> [QUOTED TEXT]
3. The added signal dsiplayed on the Simulation window. This won’t do anything because processing hasn’t started yet.
4.  Clicking Start will initate the processing.
   
5. Once you click “Start” a new window appears showing the value zero and the “Start” option turns to “Pause”.
6. If you select the checkbox for the added signal dsiplayed on the application window, the value in the sub window updated to 1.
   
   This is how signals work in this application, the input forwards a value to the output.
   In general the inputs and outputs are more complicated than this simple example. For more details about input and output, refer to Signals.
7. Click Pause to stop processing, but keep your position in the case you are running through a pre-recorded trace input.
   If you click Stop, it will stop processing and reset everything back to initial conditions.  Pause will have no effect on realtime signals which don’t rely on a file, they will stop processing but will just ignore all input until resume is hit.

This section describes the configuration parameters the user can set in Signal Forge.

None of these are required, but they might make your use of the tool easier.

• AmpSrv: Path to AmpSrv2.exe which the tool can launch for you when connecting to an xAF virtual device. This will only be launched if the process is not currently running.

If the process is running but set to a different port, you will need to manually launch and configure another instance of AmpSrv before connection will succeed.

• Trace: Path that will be your start location when choosing a trace file for a signal (eg .asc, trc, xls).
• .dbc: Path that will be your start location when choosing a DBC file (for live CAN or a CAN trace).
• Save Folder: Not required, but if you want to save your config in a special location you can use this.
• AmpSrv Port: When we connect to a virtual device we will look for AmpSrv connections on this port.

Vehicle: This file saves all settings related to the actual vehicle simulation parameters located in the Car Setup tab.

Comms: This file saves :

• All the signal information (all your added signals and their properties).

> [MATERIAL PROVIDED]
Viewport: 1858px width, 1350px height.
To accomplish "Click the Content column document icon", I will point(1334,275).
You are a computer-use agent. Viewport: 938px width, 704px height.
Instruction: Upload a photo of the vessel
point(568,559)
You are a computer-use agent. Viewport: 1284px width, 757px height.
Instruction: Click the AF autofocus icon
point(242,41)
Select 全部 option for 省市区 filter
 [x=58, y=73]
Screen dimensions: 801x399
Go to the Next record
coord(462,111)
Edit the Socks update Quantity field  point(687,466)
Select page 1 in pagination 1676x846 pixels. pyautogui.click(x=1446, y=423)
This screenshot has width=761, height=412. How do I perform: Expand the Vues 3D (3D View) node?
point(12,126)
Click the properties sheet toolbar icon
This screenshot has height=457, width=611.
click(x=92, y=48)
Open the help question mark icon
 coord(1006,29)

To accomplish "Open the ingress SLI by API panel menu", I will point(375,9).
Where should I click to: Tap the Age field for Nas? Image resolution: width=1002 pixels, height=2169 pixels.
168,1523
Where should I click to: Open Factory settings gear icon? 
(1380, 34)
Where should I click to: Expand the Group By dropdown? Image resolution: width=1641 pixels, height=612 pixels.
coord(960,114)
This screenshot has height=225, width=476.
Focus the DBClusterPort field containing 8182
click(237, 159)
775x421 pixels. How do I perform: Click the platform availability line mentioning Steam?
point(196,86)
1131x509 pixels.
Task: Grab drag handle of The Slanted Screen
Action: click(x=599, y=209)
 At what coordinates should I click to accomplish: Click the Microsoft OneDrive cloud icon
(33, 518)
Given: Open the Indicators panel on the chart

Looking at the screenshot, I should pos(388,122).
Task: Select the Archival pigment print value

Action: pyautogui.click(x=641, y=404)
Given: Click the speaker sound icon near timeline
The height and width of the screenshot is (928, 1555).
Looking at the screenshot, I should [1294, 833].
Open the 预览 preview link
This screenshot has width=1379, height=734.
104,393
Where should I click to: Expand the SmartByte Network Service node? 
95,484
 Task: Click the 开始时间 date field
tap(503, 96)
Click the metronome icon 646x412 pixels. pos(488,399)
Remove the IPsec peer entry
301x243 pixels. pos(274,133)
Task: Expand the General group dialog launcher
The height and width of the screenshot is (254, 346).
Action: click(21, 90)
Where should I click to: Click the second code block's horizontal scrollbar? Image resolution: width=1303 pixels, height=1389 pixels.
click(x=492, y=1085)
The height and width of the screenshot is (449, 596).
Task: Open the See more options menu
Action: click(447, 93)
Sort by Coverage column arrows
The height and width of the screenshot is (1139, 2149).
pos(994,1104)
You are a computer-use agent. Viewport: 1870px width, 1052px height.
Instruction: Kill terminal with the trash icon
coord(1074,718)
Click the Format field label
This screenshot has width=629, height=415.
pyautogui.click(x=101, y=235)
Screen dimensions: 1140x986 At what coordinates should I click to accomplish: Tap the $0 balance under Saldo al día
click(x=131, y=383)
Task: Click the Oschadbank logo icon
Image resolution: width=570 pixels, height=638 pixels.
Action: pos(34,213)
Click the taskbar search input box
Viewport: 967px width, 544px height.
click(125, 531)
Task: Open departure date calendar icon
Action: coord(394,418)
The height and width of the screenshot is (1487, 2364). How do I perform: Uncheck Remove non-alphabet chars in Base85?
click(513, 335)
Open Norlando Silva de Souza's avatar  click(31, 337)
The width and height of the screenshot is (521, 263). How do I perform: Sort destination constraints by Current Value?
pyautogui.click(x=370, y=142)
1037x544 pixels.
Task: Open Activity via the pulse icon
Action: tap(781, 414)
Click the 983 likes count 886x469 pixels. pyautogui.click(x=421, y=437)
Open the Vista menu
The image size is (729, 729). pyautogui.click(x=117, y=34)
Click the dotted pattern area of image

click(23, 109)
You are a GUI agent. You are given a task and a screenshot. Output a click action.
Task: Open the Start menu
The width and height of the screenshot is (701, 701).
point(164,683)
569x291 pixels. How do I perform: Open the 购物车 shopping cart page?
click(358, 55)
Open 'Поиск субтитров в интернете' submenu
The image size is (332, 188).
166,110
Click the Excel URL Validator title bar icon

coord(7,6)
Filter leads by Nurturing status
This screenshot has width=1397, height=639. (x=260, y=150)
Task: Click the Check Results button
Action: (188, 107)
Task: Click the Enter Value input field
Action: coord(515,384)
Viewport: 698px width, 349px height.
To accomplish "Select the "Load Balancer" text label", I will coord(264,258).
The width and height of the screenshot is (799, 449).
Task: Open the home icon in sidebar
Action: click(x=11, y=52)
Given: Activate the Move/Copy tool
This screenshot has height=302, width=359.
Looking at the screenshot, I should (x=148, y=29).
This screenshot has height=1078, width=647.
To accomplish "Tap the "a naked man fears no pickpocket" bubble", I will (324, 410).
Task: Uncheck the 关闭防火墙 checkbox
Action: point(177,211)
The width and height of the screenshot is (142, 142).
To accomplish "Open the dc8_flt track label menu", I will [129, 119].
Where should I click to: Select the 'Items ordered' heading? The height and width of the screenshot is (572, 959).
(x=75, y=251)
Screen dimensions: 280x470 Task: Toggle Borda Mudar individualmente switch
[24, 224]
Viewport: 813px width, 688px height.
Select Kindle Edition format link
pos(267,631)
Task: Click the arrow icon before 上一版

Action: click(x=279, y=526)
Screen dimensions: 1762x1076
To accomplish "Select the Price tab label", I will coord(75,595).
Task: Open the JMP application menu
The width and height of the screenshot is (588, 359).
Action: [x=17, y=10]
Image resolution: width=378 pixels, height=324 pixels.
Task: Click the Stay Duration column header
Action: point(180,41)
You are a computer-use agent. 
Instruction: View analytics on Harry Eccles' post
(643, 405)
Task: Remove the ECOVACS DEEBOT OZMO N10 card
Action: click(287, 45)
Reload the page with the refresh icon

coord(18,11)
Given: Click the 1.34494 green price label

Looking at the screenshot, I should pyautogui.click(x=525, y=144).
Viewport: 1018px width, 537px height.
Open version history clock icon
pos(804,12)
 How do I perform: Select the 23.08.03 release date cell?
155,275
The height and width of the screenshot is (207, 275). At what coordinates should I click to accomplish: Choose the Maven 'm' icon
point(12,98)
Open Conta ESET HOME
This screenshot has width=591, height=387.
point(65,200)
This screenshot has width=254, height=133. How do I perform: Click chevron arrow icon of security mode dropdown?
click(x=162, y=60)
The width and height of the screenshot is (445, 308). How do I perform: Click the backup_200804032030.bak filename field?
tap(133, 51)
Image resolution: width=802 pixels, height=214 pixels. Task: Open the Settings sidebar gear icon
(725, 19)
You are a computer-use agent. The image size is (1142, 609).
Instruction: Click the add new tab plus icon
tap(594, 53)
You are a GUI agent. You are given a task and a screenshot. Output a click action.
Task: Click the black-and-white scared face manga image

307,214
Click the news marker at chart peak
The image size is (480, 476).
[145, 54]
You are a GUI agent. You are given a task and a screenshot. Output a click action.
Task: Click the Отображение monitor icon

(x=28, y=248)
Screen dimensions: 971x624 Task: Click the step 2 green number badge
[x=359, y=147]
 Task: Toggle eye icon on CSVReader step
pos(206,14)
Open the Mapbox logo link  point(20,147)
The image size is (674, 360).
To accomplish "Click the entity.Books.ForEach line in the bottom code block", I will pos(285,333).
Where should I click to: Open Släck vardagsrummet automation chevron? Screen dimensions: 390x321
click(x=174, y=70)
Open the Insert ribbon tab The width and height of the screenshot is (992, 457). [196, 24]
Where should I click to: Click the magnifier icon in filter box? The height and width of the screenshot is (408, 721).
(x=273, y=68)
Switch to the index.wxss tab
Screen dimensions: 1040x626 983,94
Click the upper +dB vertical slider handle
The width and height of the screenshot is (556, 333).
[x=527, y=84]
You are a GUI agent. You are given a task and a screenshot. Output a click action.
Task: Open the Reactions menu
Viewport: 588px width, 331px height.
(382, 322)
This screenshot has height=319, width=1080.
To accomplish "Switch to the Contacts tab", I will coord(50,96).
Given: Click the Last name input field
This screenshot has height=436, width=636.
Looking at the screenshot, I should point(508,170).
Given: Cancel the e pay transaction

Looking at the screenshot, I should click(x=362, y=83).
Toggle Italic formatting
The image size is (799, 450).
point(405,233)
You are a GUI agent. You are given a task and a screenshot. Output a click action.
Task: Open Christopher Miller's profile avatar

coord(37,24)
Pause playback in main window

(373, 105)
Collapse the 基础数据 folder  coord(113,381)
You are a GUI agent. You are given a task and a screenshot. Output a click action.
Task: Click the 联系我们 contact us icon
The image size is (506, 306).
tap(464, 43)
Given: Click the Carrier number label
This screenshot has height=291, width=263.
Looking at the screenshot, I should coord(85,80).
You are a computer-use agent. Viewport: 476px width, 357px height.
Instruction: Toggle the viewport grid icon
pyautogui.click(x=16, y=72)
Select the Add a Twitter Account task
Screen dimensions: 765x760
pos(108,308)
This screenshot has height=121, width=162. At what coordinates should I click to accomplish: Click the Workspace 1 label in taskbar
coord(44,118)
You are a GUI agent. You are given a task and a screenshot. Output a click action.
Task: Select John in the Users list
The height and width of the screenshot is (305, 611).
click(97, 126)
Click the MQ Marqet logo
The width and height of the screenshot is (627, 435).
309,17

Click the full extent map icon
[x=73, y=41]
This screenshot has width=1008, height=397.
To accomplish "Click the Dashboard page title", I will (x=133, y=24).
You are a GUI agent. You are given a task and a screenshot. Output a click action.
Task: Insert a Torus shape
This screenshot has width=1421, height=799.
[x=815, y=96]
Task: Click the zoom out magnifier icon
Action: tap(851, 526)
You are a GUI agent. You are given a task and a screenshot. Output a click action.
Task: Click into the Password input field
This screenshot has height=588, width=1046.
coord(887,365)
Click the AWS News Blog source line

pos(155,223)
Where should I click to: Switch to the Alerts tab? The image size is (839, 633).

> [WRITTEN REQUEST 1]
From the listing, copy word for word the stretch from the line containing "Viewport: 698px width, 349px height." through the line containing "Action: point(180,41)", with both of those lines included.
> [WRITTEN REQUEST 2]
Continue the Signal Forge configuration notes, picking up after their final line.

> [REPLY 1]
Viewport: 698px width, 349px height.
To accomplish "Select the "Load Balancer" text label", I will coord(264,258).
The width and height of the screenshot is (799, 449).
Task: Open the home icon in sidebar
Action: click(x=11, y=52)
Given: Activate the Move/Copy tool
This screenshot has height=302, width=359.
Looking at the screenshot, I should (x=148, y=29).
This screenshot has height=1078, width=647.
To accomplish "Tap the "a naked man fears no pickpocket" bubble", I will (324, 410).
Task: Uncheck the 关闭防火墙 checkbox
Action: point(177,211)
The width and height of the screenshot is (142, 142).
To accomplish "Open the dc8_flt track label menu", I will [129, 119].
Where should I click to: Select the 'Items ordered' heading? The height and width of the screenshot is (572, 959).
(x=75, y=251)
Screen dimensions: 280x470 Task: Toggle Borda Mudar individualmente switch
[24, 224]
Viewport: 813px width, 688px height.
Select Kindle Edition format link
pos(267,631)
Task: Click the arrow icon before 上一版

Action: click(x=279, y=526)
Screen dimensions: 1762x1076
To accomplish "Select the Price tab label", I will coord(75,595).
Task: Open the JMP application menu
The width and height of the screenshot is (588, 359).
Action: [x=17, y=10]
Image resolution: width=378 pixels, height=324 pixels.
Task: Click the Stay Duration column header
Action: point(180,41)

> [REPLY 2]
• Control ID list imported (Tools > Controls).
• Signal Rate and Latency (Latency is not currently used, it was used to synchronize controls with audio, which is not possible currently).

Input: This file saves all settings related to MIDI or Direct input controls for the simulation. (e.g. pedal for throttle)

Start/ Stop: Use the Start and Stop button on the panel to play pause and stop playback. Nothing will output while in the stopped state, and pause will keep you at the position you are at in a trace file but stop output.

Signal Rate: The Signal Rate field for controlling output rate of things like xTP Controls.

Loop: Loop will cause fixed duration traces to restart after they reach the end.

Connect xTP: Connect xTP connects you to an xAF device via AmpSrv, allowing you to use its related features.

Many configuration options are disabled in the playing stage for compatibility reasons.

This is the core of the program.  There are multiple input sources and multiple outputs, when you pair an input and output then you’ve created what is called a signal.

• Input Type
• Output Type

Inputs provide data to outputs for processing. They can be realtime sources or files that playback pre-recorded sequences.

Toggle: Simply a checkbox, disabled is 0, enabled is 1.

Constant: Input a value that is convertable to float32 and it will be output continually.

Sim: This input uses the simulation component which can be configured via the Car Setup tab. Note this input is not completed and does not quite perform as expected but can still be used to generate interesting signals to test with, they just don’t behave physically accurately.

• RPM – Current RPM of the engine
• Torque – Current Torque output of the engine (not transmission)
• Throttle – Current throttle input of the engine.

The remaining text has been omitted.